The SEC’s National Examination program is charged with protecting the interests of retail investors by determining whether money managers handling retail customers funds are complying with the SEC rules. While SEC staff examined about 15 percent of RIAs (an increase over prior years), nearly 35 percent of all RIAs have never been examined, the SEC’s own FY 2019 Congressional Budget request stated. 

To cope, the SEC wants Congress to approve the addition of 24 OCIE positions in FY 2019 -- the largest increase for any division or office. The new staff will “partially restore critical staffing losses from the last two years, enhance examination coverage of investment advisors, focus on critical risks impacting market participants, address new responsibilities and implement other program improvements.”

However, given its limited resources, the SEC itself has failed to fully leverage risk-based processes and leverage technology to address regulatory challenges including those of the examination program, the OIG found.

That has also meant that, to date, the SEC has not followed up on an OIG suggestion to create a risk-based rating system for closed exams, OIG said.

“To assess aspects of the SEC’s investment advisor examinations, in FY 2017, we initiated an audit to determine whether OCIE established effective controls over its investment adviser examination completion process,” OIC stated.

To fully create and leverage a true risk-based, data-driven exam selection process, OIC suggested in a 2017 report that the SEC develop and use staff guidance for assigning final risk ratings before closing exams. As of October, 10, 2018, the SEC has failed to follow the recommendation, the OIG said.

In the area of enforcement, the SEC faces greater challenges than ever before because of a June 2017 Supreme Court decision (Kokesh v. SEC) that imposes a five-year statute of limitations on SEC enforcement actions and its ability to recover funds stolen from investors.

The SEC’s do-directors of enforcement told lawmakers in May that the Enforcement Division has already had to forego  more than $800 million of disgorgement in both litigated and settled actions in the year since the Kokesh decision.

“Although the ultimate impact of Kokesh remains to be seen, it is imperative that Enforcement uncover, investigate and bring cases as quickly as possible,” OIG said.

Unfortunately, the SEC did not meet its own targets for shortening the time between opening cases and bringing enforcement actions, the report states.

“We note that, in FY 2017, the percentage of first enforcement actions filed within two years of the opening of the matter under inquiry or investigation was 52 percent.
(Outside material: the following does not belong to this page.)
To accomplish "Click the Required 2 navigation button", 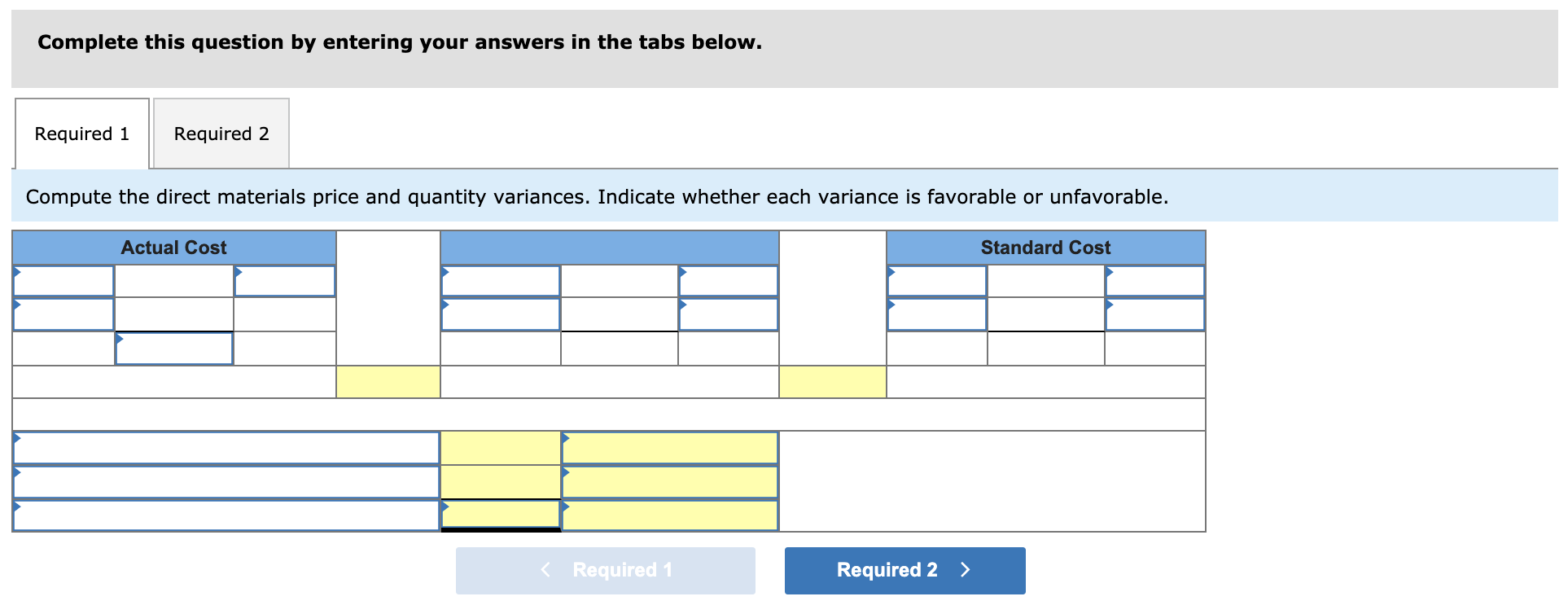I will tap(904, 570).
This did not meet the FY 2017 target of 65 percent and was a decrease from FYs 2012 through 2016, when the percentage ranged from 64 percent to 53 percent.  In addition, in FY 2017, the average number of months between opening a matter under inquiry or investigation and commencing an enforcement action was 24 months, which was the same in the 2 previous years.  This also did not meet the FY 2017 target of 20 months and was an increase from FYs 2012 through 2014 when the average number of months was 21,” the OIG said.
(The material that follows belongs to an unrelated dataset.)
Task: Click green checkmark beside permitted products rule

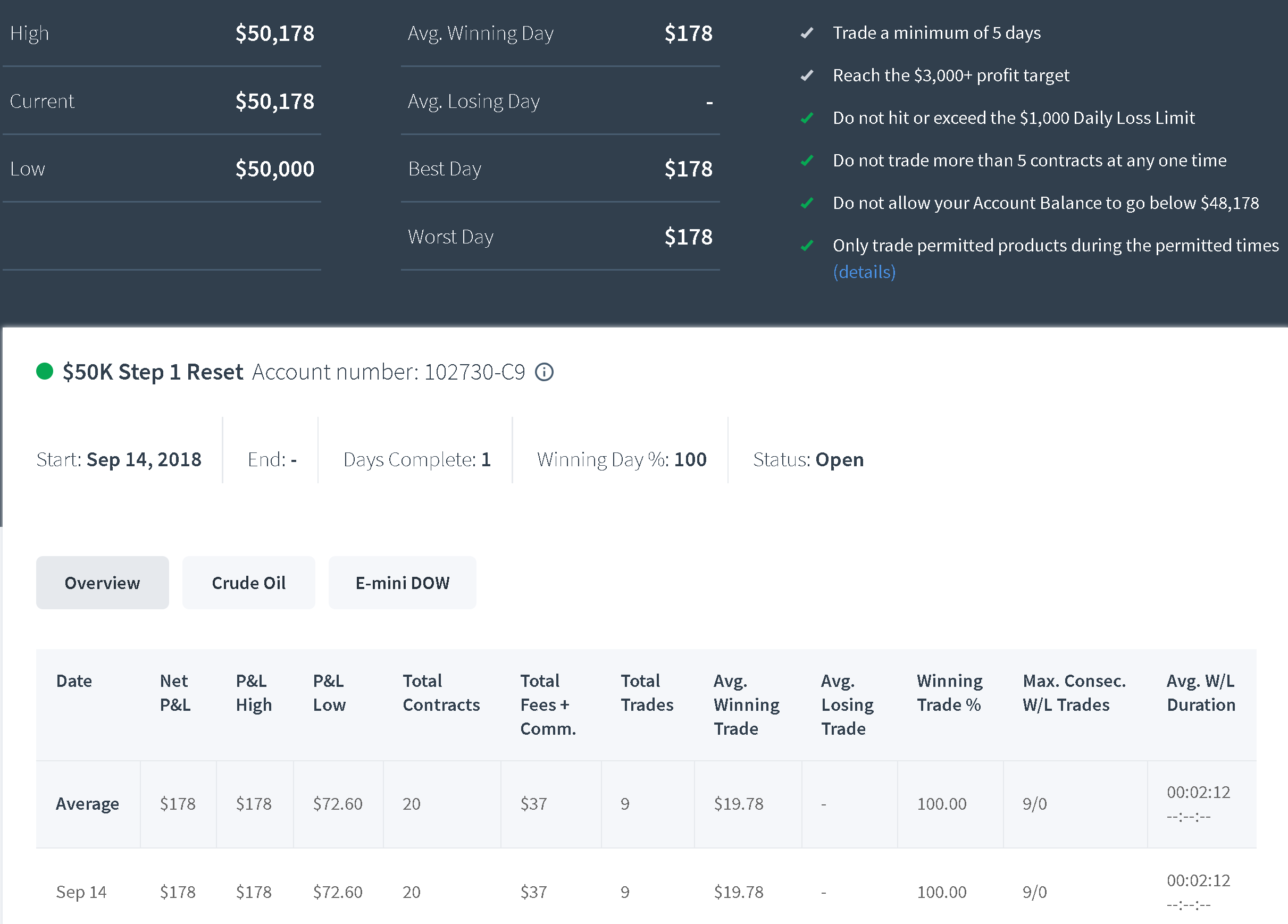Action: [807, 246]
To address the need for added timeliness in investigations, Enforcement has reported adopting measures that include emphasizing expediency in quarterly case reviews, promoting best practices regarding efficiencies in various phases of the investigative process, leveraging data analytics capabilities and conducting training on tools that expedite investigations, OIG reported.
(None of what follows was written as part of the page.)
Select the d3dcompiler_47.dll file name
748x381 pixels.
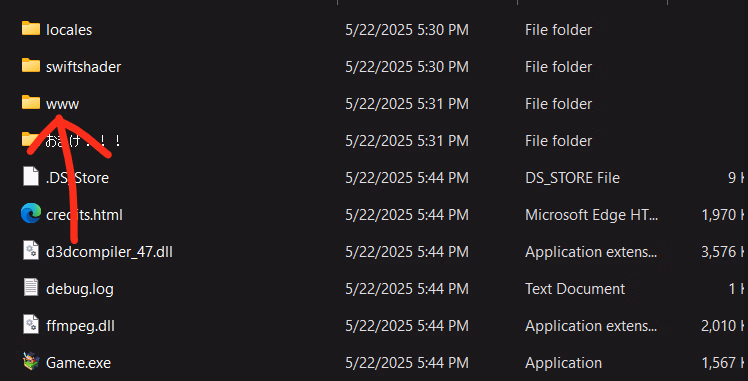(109, 252)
Other challenges the SEC is continues to face, according to OIG, include:

• The growing scope and number of clearing agencies the SEC is charged with examining;

• The registration of hundreds of additional municipal advisor registrants with increasingly complex business lines; 

• Rapid growth in distributed ledger (i.e., blockchain) technologies and cryptocurrency markets;

• Cyber threats in securities markets that have continued to increase in both frequency and sophistication. 

“These types of industry developments and financial innovation will continue to present challenges to the staff, requiring additional staff expertise, resources, and a program that is agile, responsive, and continuously improving,” the SEC said in its FY 2019 Congressional Budget Justification and Annual Performance Plan.